§ Exercise brief: Rewrite the data below, switching every "Image resolution" to "Screen size" and keeping everything else the same.
START Input
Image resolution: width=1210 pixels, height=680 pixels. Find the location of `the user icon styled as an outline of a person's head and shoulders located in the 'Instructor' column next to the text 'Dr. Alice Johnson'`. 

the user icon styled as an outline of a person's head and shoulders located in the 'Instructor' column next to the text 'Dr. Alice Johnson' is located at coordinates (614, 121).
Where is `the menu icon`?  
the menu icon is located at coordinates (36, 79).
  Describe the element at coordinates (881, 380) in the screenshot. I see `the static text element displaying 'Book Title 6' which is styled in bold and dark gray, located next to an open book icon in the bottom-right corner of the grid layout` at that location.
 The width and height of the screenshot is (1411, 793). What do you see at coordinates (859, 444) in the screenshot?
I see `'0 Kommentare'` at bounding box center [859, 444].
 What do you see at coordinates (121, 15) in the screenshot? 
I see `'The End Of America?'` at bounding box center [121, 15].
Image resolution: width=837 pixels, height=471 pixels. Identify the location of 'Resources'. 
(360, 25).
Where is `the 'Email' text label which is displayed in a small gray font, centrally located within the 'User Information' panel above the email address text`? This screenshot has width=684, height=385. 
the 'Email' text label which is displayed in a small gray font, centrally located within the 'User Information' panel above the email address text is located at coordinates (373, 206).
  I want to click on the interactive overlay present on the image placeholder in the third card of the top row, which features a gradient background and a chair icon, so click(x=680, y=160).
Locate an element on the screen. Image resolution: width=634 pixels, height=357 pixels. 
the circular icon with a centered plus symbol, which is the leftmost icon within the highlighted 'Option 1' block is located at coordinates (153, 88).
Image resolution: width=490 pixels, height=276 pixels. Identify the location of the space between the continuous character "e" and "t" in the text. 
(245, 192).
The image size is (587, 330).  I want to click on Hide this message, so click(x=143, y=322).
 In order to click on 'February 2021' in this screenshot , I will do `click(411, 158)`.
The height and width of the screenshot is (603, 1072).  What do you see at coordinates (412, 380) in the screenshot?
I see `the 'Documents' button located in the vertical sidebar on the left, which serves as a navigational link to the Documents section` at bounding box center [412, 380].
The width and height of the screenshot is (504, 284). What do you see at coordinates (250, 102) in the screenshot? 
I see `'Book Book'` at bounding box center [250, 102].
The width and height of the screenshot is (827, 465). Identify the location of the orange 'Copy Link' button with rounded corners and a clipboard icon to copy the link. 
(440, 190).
END Input
§ Solution to this task:
Screen size: width=1210 pixels, height=680 pixels. Find the location of `the user icon styled as an outline of a person's head and shoulders located in the 'Instructor' column next to the text 'Dr. Alice Johnson'`. 

the user icon styled as an outline of a person's head and shoulders located in the 'Instructor' column next to the text 'Dr. Alice Johnson' is located at coordinates (614, 121).
Where is `the menu icon`?  
the menu icon is located at coordinates (36, 79).
  Describe the element at coordinates (881, 380) in the screenshot. I see `the static text element displaying 'Book Title 6' which is styled in bold and dark gray, located next to an open book icon in the bottom-right corner of the grid layout` at that location.
 The width and height of the screenshot is (1411, 793). What do you see at coordinates (859, 444) in the screenshot?
I see `'0 Kommentare'` at bounding box center [859, 444].
 What do you see at coordinates (121, 15) in the screenshot? 
I see `'The End Of America?'` at bounding box center [121, 15].
Screen size: width=837 pixels, height=471 pixels. Identify the location of 'Resources'. 
(360, 25).
Where is `the 'Email' text label which is displayed in a small gray font, centrally located within the 'User Information' panel above the email address text`? This screenshot has width=684, height=385. 
the 'Email' text label which is displayed in a small gray font, centrally located within the 'User Information' panel above the email address text is located at coordinates (373, 206).
  I want to click on the interactive overlay present on the image placeholder in the third card of the top row, which features a gradient background and a chair icon, so click(x=680, y=160).
Locate an element on the screen. Screen size: width=634 pixels, height=357 pixels. 
the circular icon with a centered plus symbol, which is the leftmost icon within the highlighted 'Option 1' block is located at coordinates (153, 88).
Screen size: width=490 pixels, height=276 pixels. Identify the location of the space between the continuous character "e" and "t" in the text. 
(245, 192).
The image size is (587, 330).  I want to click on Hide this message, so click(x=143, y=322).
 In order to click on 'February 2021' in this screenshot , I will do `click(411, 158)`.
The height and width of the screenshot is (603, 1072).  What do you see at coordinates (412, 380) in the screenshot?
I see `the 'Documents' button located in the vertical sidebar on the left, which serves as a navigational link to the Documents section` at bounding box center [412, 380].
The width and height of the screenshot is (504, 284). What do you see at coordinates (250, 102) in the screenshot? 
I see `'Book Book'` at bounding box center [250, 102].
The width and height of the screenshot is (827, 465). Identify the location of the orange 'Copy Link' button with rounded corners and a clipboard icon to copy the link. 
(440, 190).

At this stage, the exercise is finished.